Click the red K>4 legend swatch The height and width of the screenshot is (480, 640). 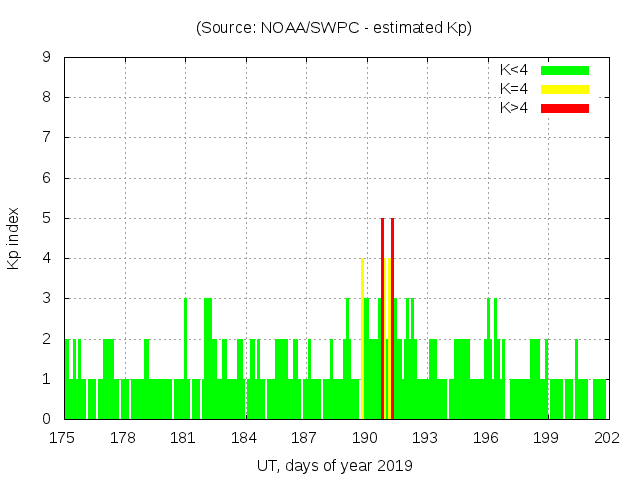pos(565,108)
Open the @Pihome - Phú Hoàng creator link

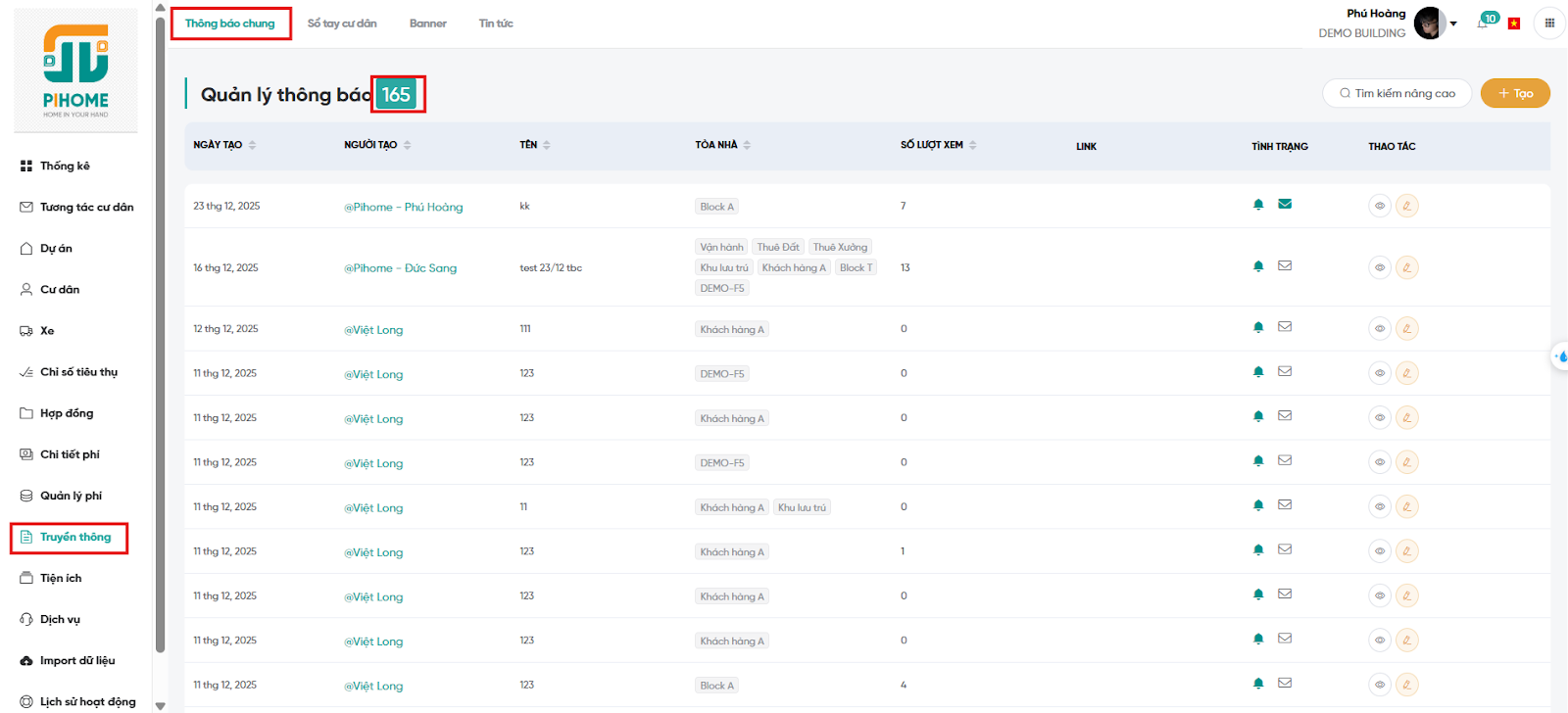[403, 207]
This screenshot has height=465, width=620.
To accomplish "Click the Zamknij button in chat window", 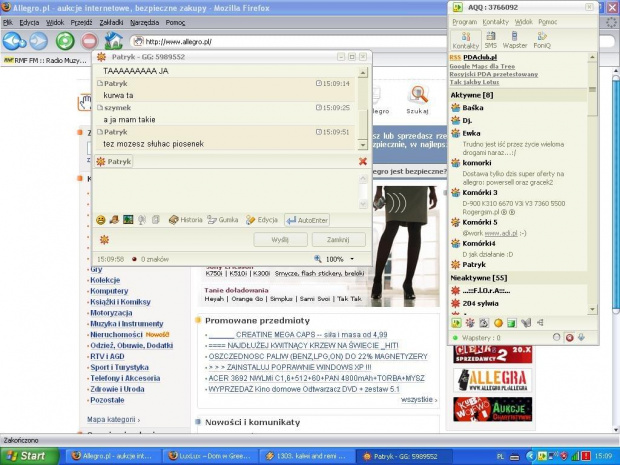I will [338, 240].
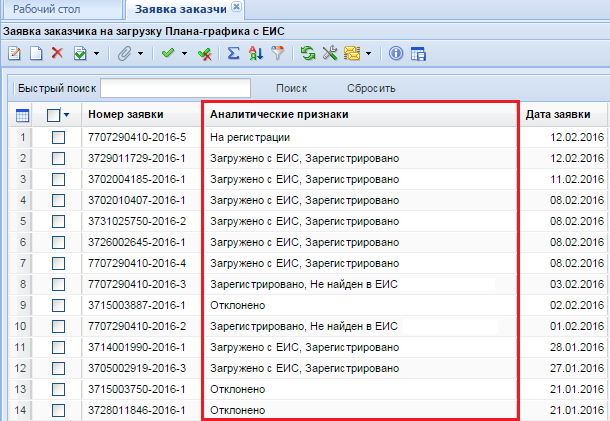This screenshot has width=610, height=421.
Task: Expand the paperclip attachments dropdown arrow
Action: click(140, 54)
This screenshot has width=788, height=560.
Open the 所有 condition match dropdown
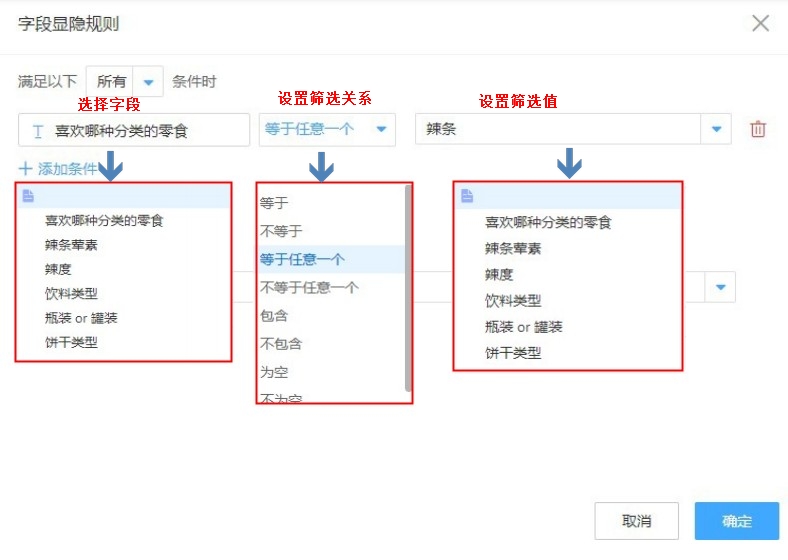point(148,82)
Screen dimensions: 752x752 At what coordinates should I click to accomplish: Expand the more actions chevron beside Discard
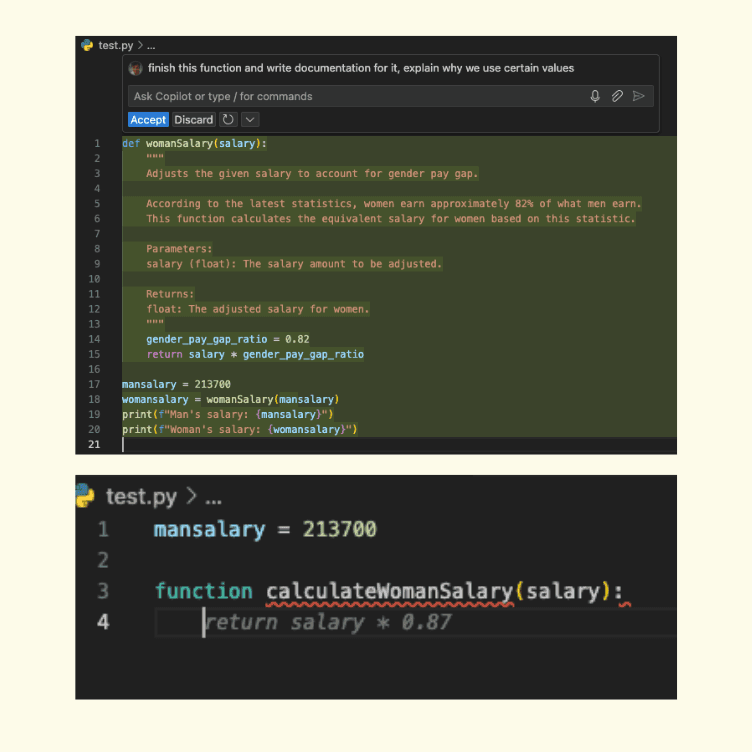pyautogui.click(x=250, y=120)
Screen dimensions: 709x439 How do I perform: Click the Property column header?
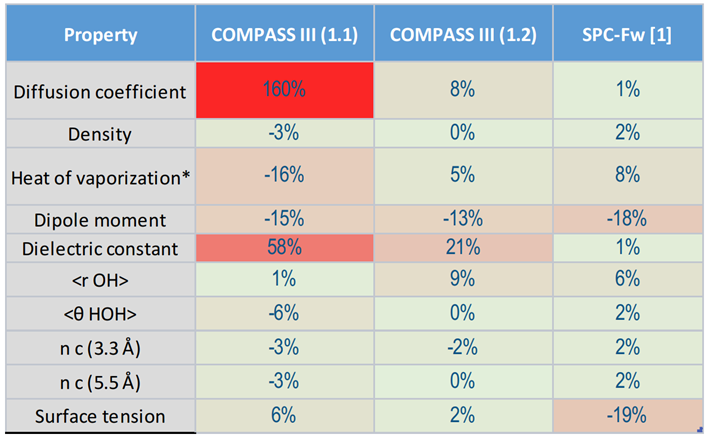tap(99, 35)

★ ★ ★ ★

What to work on
Copy the entries from the line containing "Screen dimensions: 752x752" through the end of the entries, both included, leaving out the pictures.

The output
Screen dimensions: 752x752 At what coordinates should I click to accomplish: Expand the more actions chevron beside Discard
pyautogui.click(x=250, y=120)
Screen dimensions: 709x439 How do I perform: Click the Property column header?
tap(99, 35)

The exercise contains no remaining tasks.